I am trying to figure out how to create a class in R with certain properties. Basically I'd have a constructor that takes a data frame as it's first argument followed by mandatory identification of certain columns or column ranges, by name(s) or column number(s). Thereafter I want my methods to be able to refer to columns as identified in the constructor, but I want the user to still be able to refer to these columns by their original names.
Start with a dataframe:
DATE <- paste0("201", c(5,5, 6, 6))
HHWEIGHT <- c(100, 200, 100,300)
HHINCOME <- c(30, 40, 50, 20)
STUFF <- data.frame(DATE, HHWEIGHT, HHINCOME)
This is a weighted mean function, grouped by date. It uses names internal to the dataframe for grouping and to create new columns.
mean_dt <- function(X){
X <- group_by(X, DATE)
X <- mutate(X, subtot = sum(HHWEIGHT))
X <- mutate(X, inc_wt = (HHWEIGHT * HHINCOME)/subtot)
out <- summarize(X, mean(inc_wt))
out
}
mean_dt(STUFF)
Applied to the dataframe above, produces the following results:
# A tibble: 2 x 2
DATE `mean(inc_wt)`
<fctr> <dbl>
1 2015 18.33333
2 2016 13.75000
My goal is that after assigning a dataframe to MyClass with the constructor, I could use the assigned names internally in class functions, as if the dataframe had been renamed by the (non-NULL -- NULLs do something else) names in the constructor.

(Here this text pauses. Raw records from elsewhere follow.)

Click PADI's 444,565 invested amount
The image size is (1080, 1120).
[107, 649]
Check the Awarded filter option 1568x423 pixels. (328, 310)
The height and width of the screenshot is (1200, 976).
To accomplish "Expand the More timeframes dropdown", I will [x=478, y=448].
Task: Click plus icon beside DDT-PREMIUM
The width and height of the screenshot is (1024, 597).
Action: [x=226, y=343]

So after calling this constructor:
MyClass <- function(X, dt=year, wt=NULL, inc=income){
class(X) <- c("data.frame", "Myclass")
# seeking help here
X
}
STUFF2 <- MyClass(STUFF, dt=DATE, wt=HHWEIGHT, inc=HHINCOME)
The idea is that the method below would produce the same result as mean_dt above. Note that this is simply the function above using the names from the constructor. Note also that in its current form, the function below does not work, because R, or more specifically, dplyr, cannot find the names assigned by the constructor.

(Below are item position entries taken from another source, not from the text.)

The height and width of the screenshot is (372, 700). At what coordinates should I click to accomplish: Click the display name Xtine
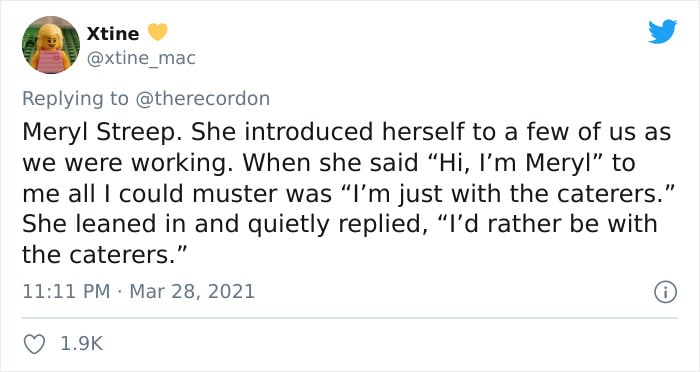[113, 33]
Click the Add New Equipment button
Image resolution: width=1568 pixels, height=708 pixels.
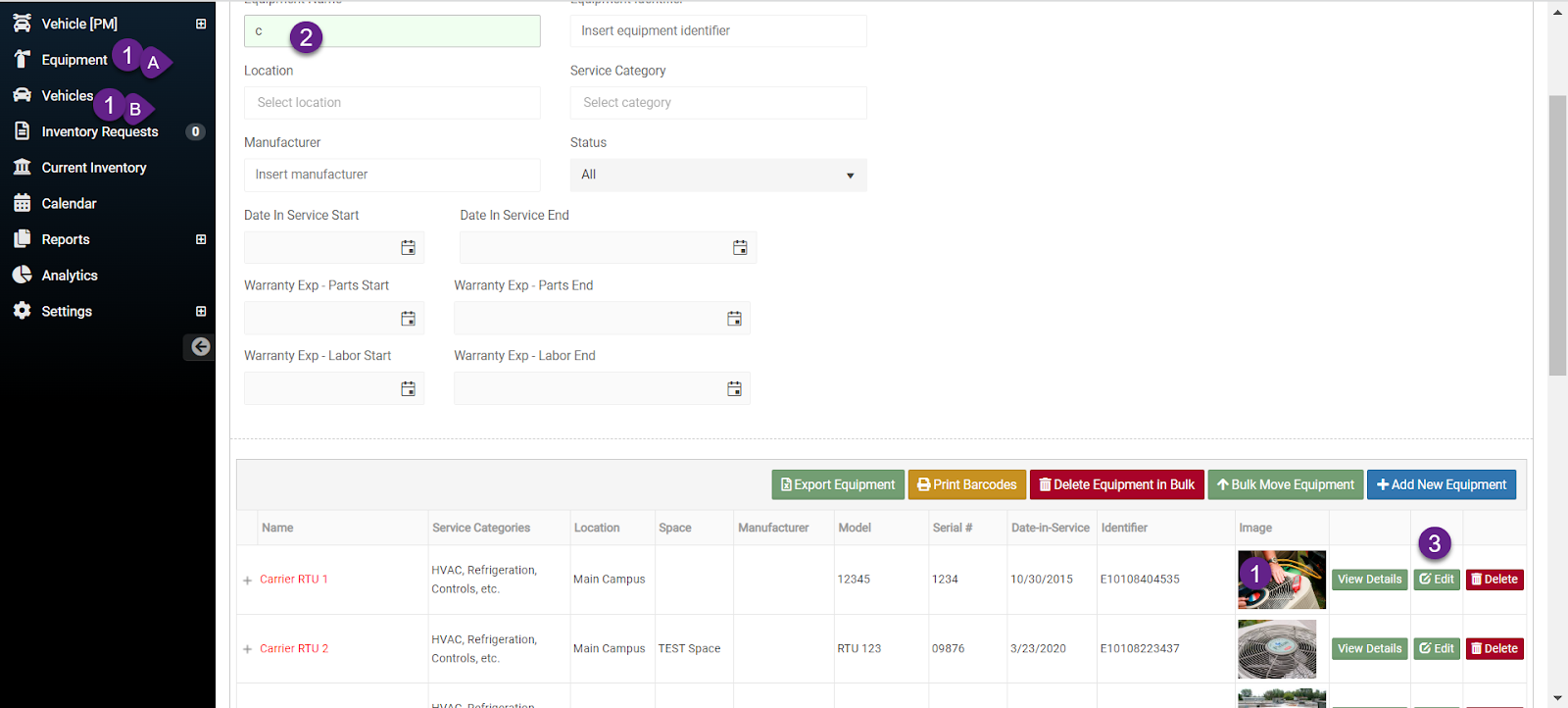click(x=1441, y=484)
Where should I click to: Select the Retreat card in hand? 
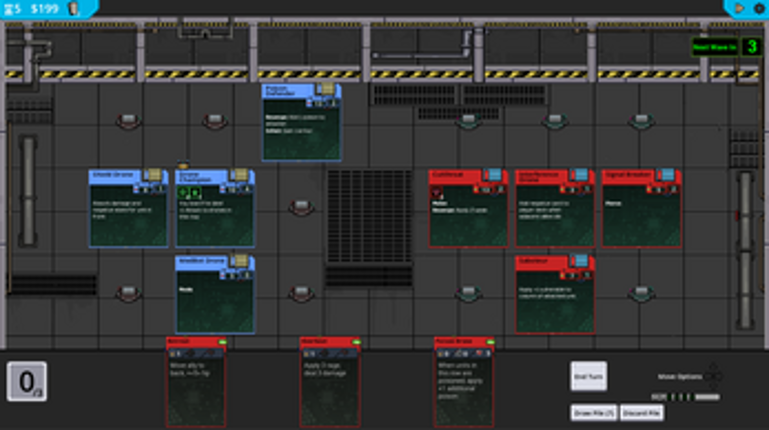(x=196, y=385)
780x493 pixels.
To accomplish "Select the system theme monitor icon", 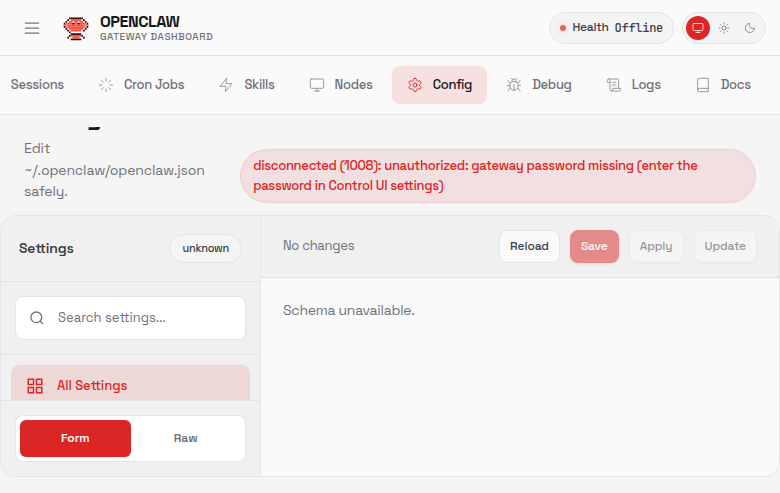I will coord(698,28).
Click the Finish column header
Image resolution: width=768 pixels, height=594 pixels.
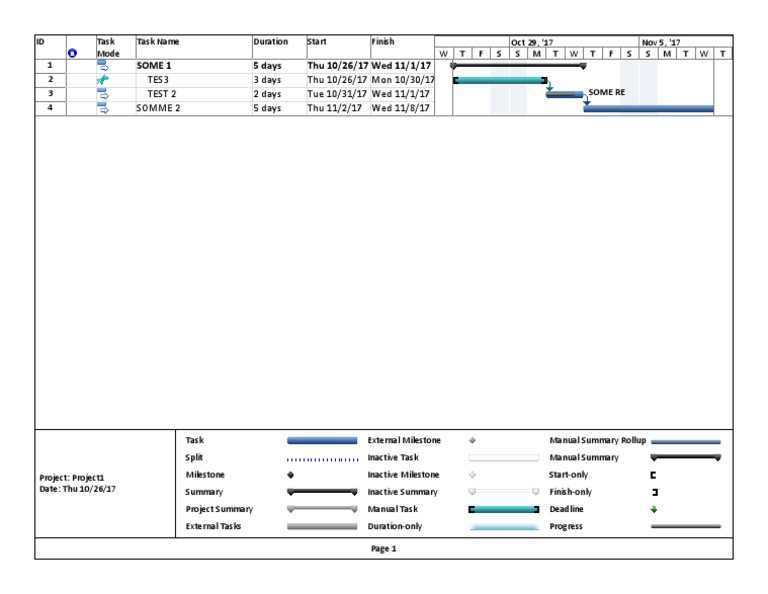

MyClass.mean_dt <- function(X){
# seeking help here
X <- group_by(X, dt)
X <- mutate(X, subtot = sum(wt))
X <- mutate(X, inc_wt = (wt * inc)/subtot)
out <- summarize(X, mean(inc_wt))
out
}
mean_dt(STUFF2)
The question is whether something can be added to the constructor and/or my method functions, ideally something of a standardized form, that would make MyClass.mean_dt and other methods work as if object X, here STUFF2, had had its columns renamed by the assignments in the constructor. I think it would be added at one or both of the places I have marked "Need help here."

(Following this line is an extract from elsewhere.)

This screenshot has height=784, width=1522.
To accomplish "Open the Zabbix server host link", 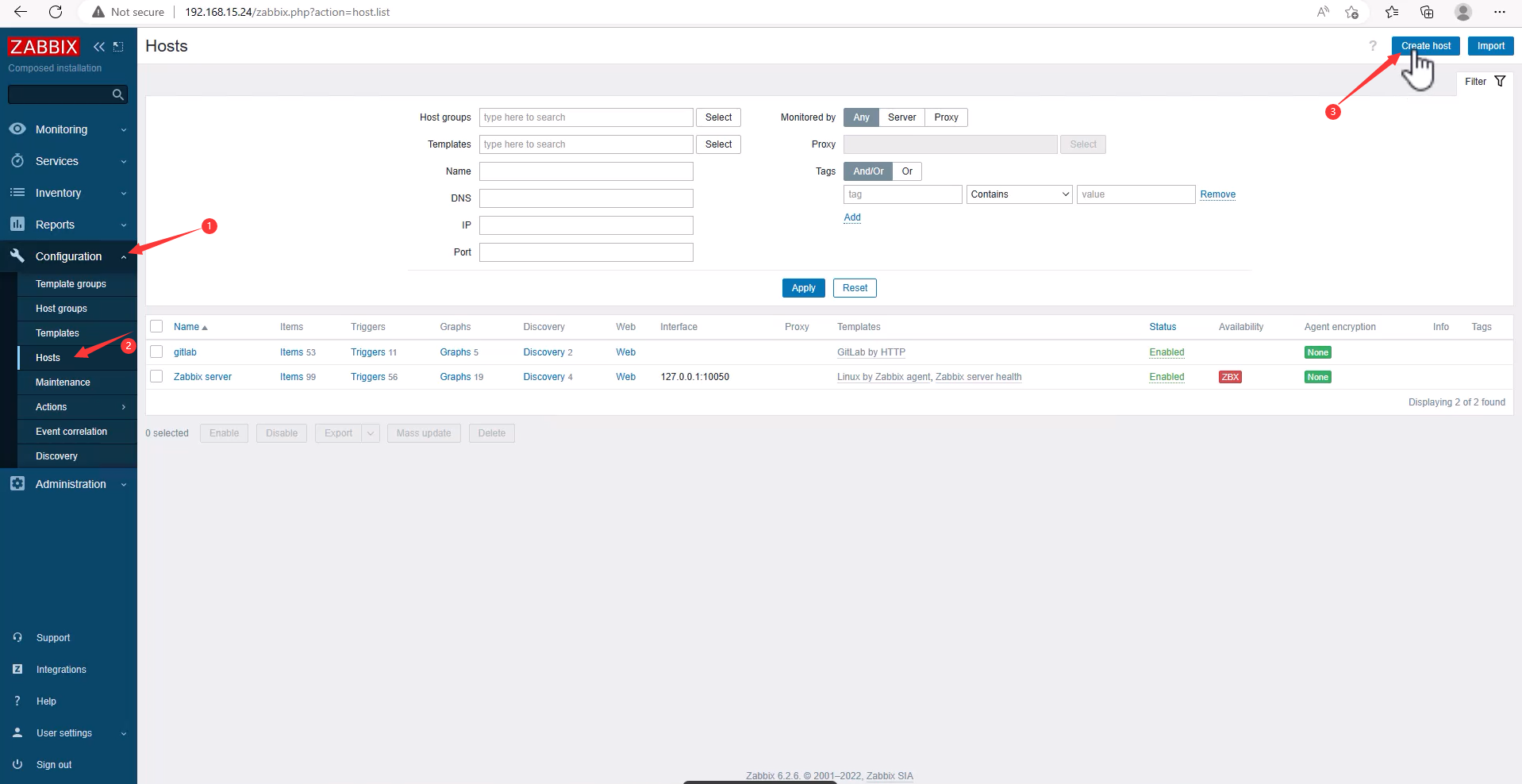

This problem is operating under two constraints. The first is that I want the user to be able to manipulate the object using the variable names s/he is used to, which are more likely to be the names the columns have at the start. But I want to write my own methods based on a common set of names, not the user's idiosyncratic names.
The second is that I do not want to achieve the internal-to-method-function's goal of being able to use the designated names by copying the object or any large set of columns. My objects are large -- ten to twenty gigs (uncompressed) is not unusual -- and designated columns would typically run in the dozens, and occasionally the hundreds. My hope is nonetheless to write software that people on ordinary computers can use. So I need to keep copying to a minimum.